» Required tasks
A - According to the passage on transformer open-circuit and short-circuit tests, into what two categories can transformer losses generally be divided?
B - Resume the passage on transformer open-circuit and short-circuit tests, picking up after its final sentence.

» Passage given

__________________________________________________

Open-Circuit and Short-Circuit Tests in Transformers

To discuss transformer theory accurately, we must take into account some losses associated with transformers. Generally, these losses can be divided into two categories: magnetic, or core, losses, and I²R, or coil loss. The core losses are relatively constant, resulting from the magnetic circuit that does not change much as transformer current changes. Currents cause the I²R, or coil loss, and because currents change, so do the coil losses.

All the losses associated with the core of the transformer are magnetic in nature and are relatively constant. The effect of hysteresis and eddy currents do not change much because of current flow; they result from core material and design.

A transformer is just like any electrical circuit or device. When current flows, it always creates a magnetic field and heat. The heat produced by the current flow in a transformer is referred to as the coil, or copper, loss. The formula for calculating this loss is the same as the formula for wattage: I²R.

The important thing to remember about coil loss is that the amount of coil loss is directly related to the current flow through the transformer and manifests itself as heat. To reduce this heat loss, transformer coils may be wound with copper conductors, which have less resistance than aluminum conductors of the same size.

Two tests (open-circuit and short-circuit) are performed to determine core and copper losses in the transformer. These losses are further used to compute the transformer’s efficiency. 

\[Efficiency=\frac{Output\,Power}{Input\,Power}\times100=\frac{Output\,Power}{Output+\Sigma(Losses)}\times100\]

\[Efficiency=\frac{Output\,Power}{Output\,Power+Core\,Losses+Copper\,Losses}\times100\]

 

Open-Circuit Test

Figure 1(a) shows the circuit for the transformer open-circuit test. The alternating input voltage is set to the normal primary level for the transformer, and the voltage at the open-circuited output terminals is monitored on a voltmeter, as illustrated. The wattmeter measures the input power, and the ammeter measures the primary current. Because the secondary is open-circuited, the primary current is very small, and the voltage drops across the ammeter and wattmeter can be assumed to be negligible. In this case, the input voltage can be taken as the transformer's primary voltage; thus, the ratio of the voltmeter readings gives the turns ratio.

__________________________________________________

» Material provided
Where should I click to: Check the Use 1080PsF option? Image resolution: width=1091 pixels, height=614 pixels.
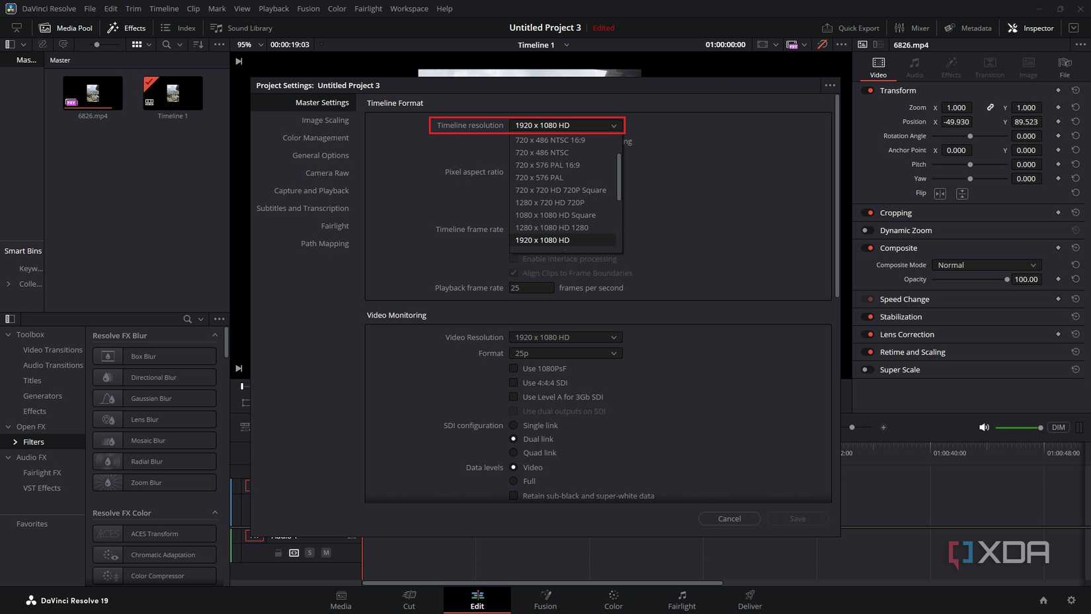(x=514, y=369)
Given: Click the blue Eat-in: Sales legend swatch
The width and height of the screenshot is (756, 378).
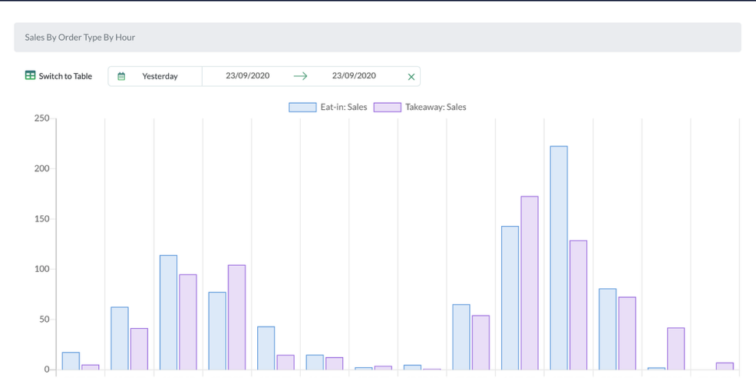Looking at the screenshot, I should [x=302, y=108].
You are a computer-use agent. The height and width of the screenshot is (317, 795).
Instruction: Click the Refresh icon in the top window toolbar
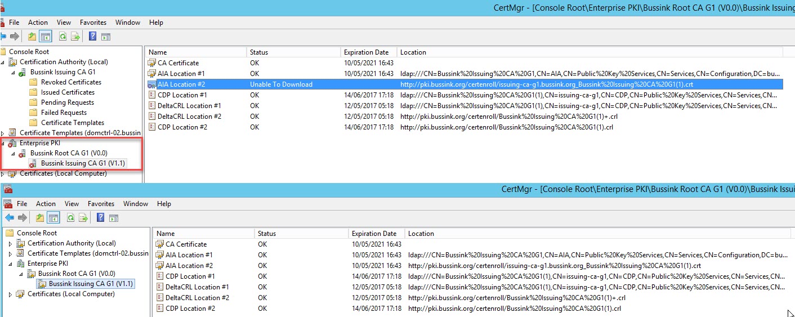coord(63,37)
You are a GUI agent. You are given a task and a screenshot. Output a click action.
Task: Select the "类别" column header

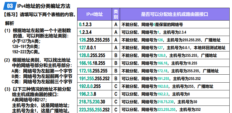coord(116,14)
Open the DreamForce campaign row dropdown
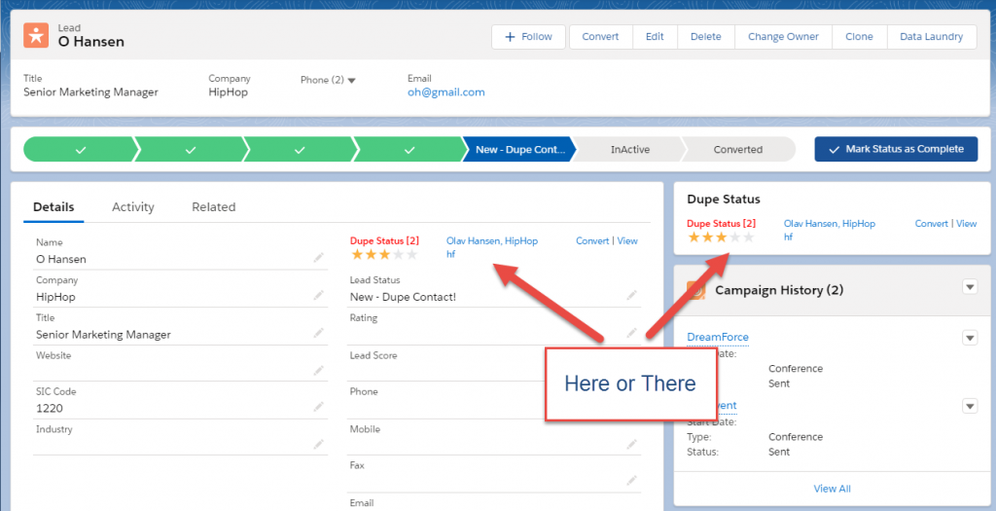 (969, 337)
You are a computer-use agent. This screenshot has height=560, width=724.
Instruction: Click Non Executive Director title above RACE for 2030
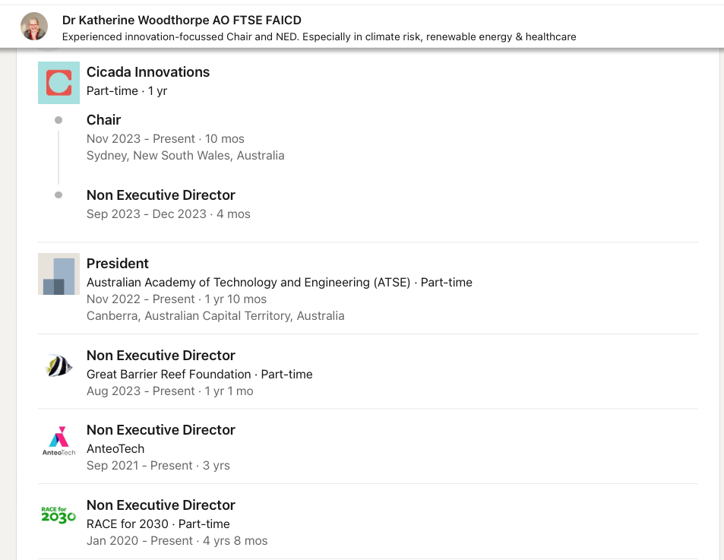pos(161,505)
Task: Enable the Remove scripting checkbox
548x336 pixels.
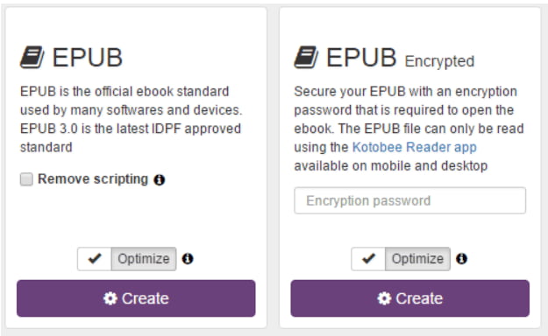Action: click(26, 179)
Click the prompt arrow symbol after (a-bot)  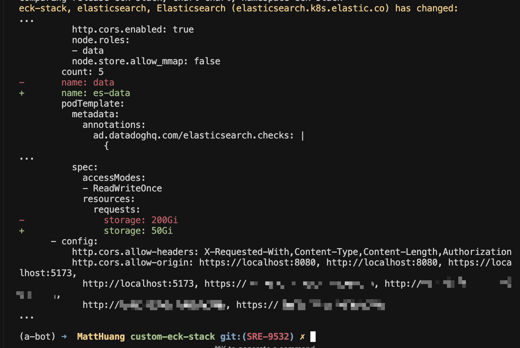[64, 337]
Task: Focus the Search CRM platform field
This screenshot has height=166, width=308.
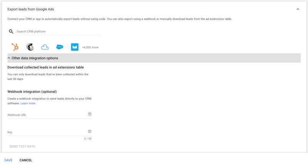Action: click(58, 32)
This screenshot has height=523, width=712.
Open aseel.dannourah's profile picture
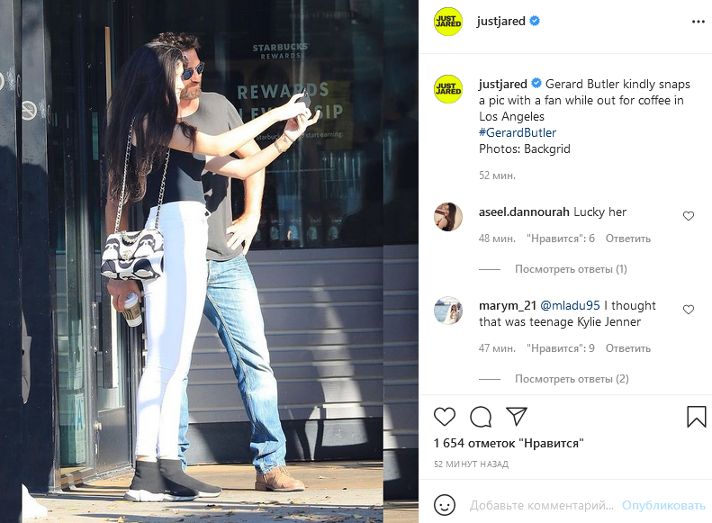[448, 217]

__________________________________________________

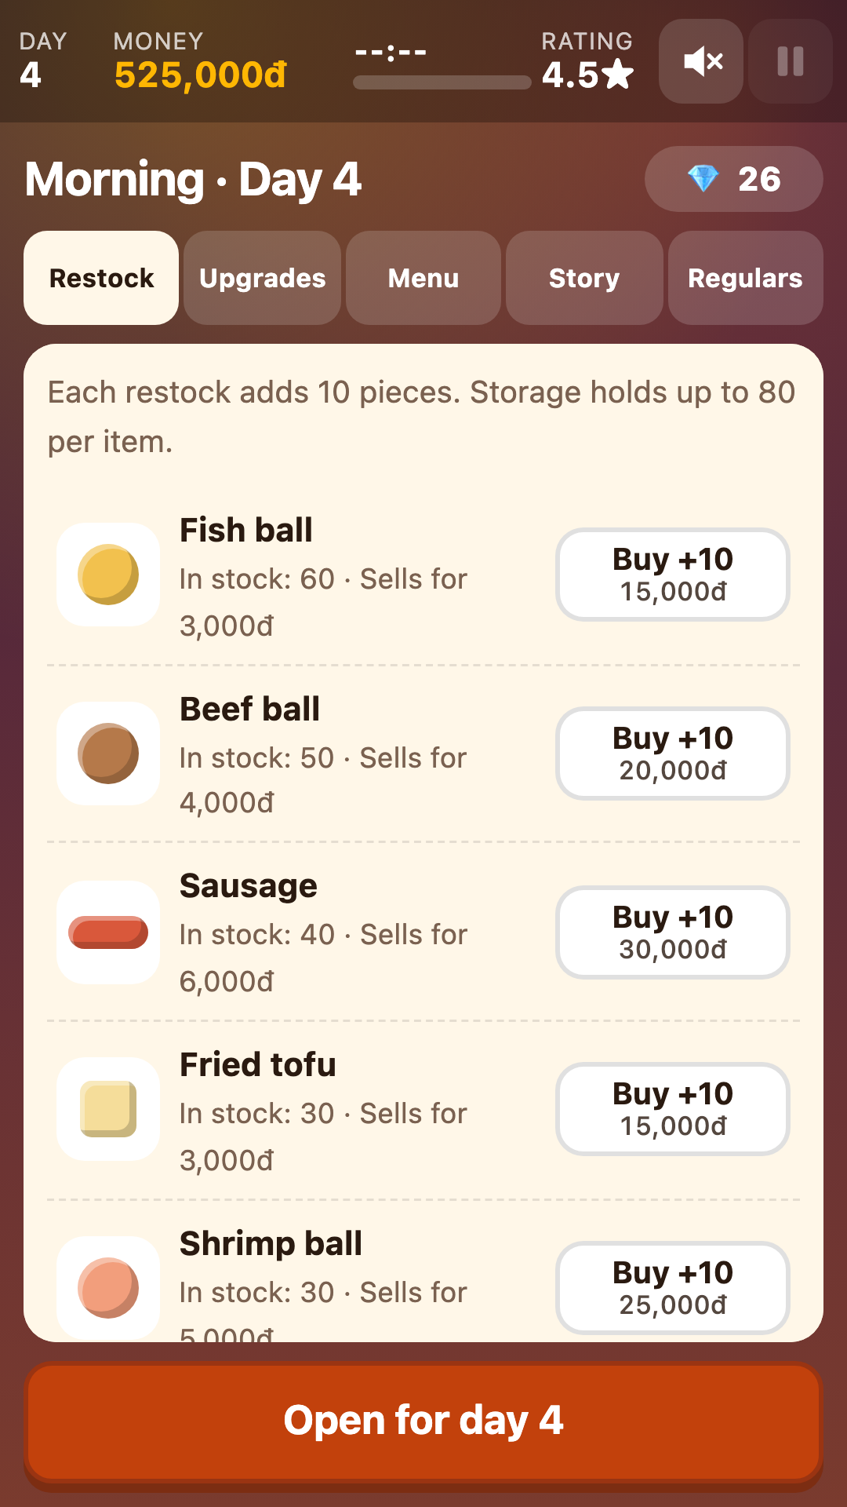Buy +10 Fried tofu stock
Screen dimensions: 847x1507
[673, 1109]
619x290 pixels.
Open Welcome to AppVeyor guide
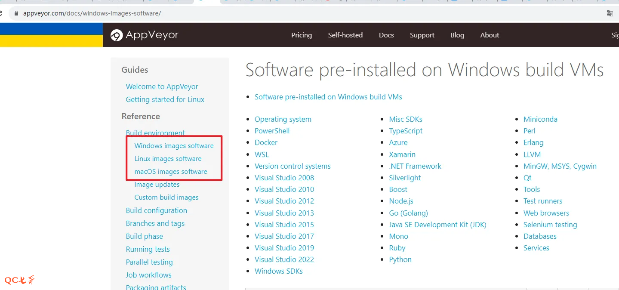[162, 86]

__________________________________________________

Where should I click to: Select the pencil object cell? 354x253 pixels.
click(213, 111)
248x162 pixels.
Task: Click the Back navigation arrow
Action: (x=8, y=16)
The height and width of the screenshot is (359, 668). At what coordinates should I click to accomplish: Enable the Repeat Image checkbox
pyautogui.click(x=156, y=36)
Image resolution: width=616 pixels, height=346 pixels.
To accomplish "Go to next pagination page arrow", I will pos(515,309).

__________________________________________________

» Exercise responses
A - Magnetic, or core, losses and I²R, or coil, losses.

B -
\[\frac{E_{P}}{E_{S}}=\frac{N_{P}}{N_{S}}\]

Figure 1(a). A transformer open-circuit test is performed by measuring the (no-load) secondary voltage, the primary current, and the input voltage and power. Image used courtesy of Amna Ahmad

 

With a very small primary current, and near-zero secondary current (i.e., the voltmeter current), the copper loss in the windings can be assumed negligible. The input power measured on the wattmeter is then the total transformer core losses, and the ammeter indicates the no-load primary current (I_o) (see Figure 1(b)). From the measured values of input voltage, current, and power, the components of the no-load equivalent circuit can be determined.

 

Figure 1(b). Secondary components referred to the primary. Image used courtesy of Amna Ahmad

 

True Power,

\[P=\frac{E^{2}_{P}}{R_{o}}\]

Or

\(R_{o}=\frac{E^{2}_{P}}{P}\)   (1)

Apparent Power, 

\[S=E_{P}I_{o}\]

And

\[S=\sqrt{(true\,power)^{2}+(reactive\,power)^{2}}=\sqrt{P^{2}+Q^{2}}\]

Giving

\[Q=\sqrt{S^{2}-P^{2}}\]

Or

\(Q=\sqrt{(E_{P}I_{o})^{2}-P^{2}}\)   (2)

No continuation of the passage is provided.